Prompt: Retype the listing without any alteration.

Input data:
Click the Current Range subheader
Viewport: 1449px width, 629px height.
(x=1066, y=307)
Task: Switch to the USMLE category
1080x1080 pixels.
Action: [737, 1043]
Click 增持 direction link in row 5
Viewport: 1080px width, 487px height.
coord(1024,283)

Reply to the exercise:
Click the Current Range subheader
Viewport: 1449px width, 629px height.
(x=1066, y=307)
Task: Switch to the USMLE category
1080x1080 pixels.
Action: [737, 1043]
Click 增持 direction link in row 5
Viewport: 1080px width, 487px height.
coord(1024,283)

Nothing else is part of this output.